I agree with this completely. :-D

In every spawn with DT I get half deformed DT's with bad spines and half regular DT's, but I still know the value of the DT in halfmoon lines.
If we never bred DT's into our halfmoon lines because they are technically deformed and always produce more deformed fish, we would not have the beautiful halfmoons that we do today.
Rosetails are just as important to the halfmoon line as DT's, whether some know it or not.
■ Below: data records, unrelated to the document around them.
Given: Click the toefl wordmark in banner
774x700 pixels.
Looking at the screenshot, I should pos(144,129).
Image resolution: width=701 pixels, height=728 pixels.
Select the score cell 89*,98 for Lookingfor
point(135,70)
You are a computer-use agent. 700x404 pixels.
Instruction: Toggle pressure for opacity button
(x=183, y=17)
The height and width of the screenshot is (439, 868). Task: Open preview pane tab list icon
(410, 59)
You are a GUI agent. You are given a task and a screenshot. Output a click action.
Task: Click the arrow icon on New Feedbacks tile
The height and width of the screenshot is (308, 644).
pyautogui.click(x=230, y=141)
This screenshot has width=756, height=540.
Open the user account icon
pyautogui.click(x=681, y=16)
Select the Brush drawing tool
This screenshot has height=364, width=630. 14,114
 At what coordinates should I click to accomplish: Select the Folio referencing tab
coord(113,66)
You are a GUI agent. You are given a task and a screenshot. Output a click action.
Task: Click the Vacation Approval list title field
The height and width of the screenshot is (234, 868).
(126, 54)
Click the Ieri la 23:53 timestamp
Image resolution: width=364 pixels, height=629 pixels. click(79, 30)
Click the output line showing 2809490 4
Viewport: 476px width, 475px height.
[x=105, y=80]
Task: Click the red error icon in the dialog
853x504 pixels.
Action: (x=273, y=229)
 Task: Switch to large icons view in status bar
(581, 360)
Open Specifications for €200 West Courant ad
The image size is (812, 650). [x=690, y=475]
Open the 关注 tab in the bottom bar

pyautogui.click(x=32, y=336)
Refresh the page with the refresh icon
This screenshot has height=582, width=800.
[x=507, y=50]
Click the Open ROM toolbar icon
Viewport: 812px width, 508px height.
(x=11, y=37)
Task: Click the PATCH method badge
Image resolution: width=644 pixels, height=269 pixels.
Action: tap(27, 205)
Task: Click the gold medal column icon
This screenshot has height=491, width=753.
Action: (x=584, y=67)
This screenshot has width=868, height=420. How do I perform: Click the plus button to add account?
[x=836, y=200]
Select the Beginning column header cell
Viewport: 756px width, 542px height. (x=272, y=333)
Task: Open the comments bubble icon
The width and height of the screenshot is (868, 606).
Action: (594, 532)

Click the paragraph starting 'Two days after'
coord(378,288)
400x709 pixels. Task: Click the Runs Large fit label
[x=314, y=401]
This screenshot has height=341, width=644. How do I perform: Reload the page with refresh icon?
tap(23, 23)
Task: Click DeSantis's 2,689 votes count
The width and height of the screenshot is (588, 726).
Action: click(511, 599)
I also don't think that the RT mutation is as bad as the DT when it comes to producing deformed fish. It's almost guaranteed in a DT spawn to get at least some bent spines but in a RT to HM cross you can have an entire spawn with no deformities. 
IMHO people are jumping the gun on the RT and I am happy to fill the void till everyone else catches on to the importance of the RT.


----------



## indjo (Jun 6, 2010)

Like me, many have gotten severe RT and have had bad experience. I am truly afraid to breed RT. I would breed other deformities. I believe that other deformities are easier to breed out or only have very little affect on the whole batch. So I can understand why they're against breeding RT..... better safe than sorry.


----------



## Bettas Rule (Aug 18, 2011)

indjo said:


> Like me, many have gotten severe RT and have had bad experience. I am truly afraid to breed RT. I would breed other deformities. I believe that other deformities are easier to breed out or only have very little affect on the whole batch. So I can understand why they're against breeding RT..... better safe than sorry.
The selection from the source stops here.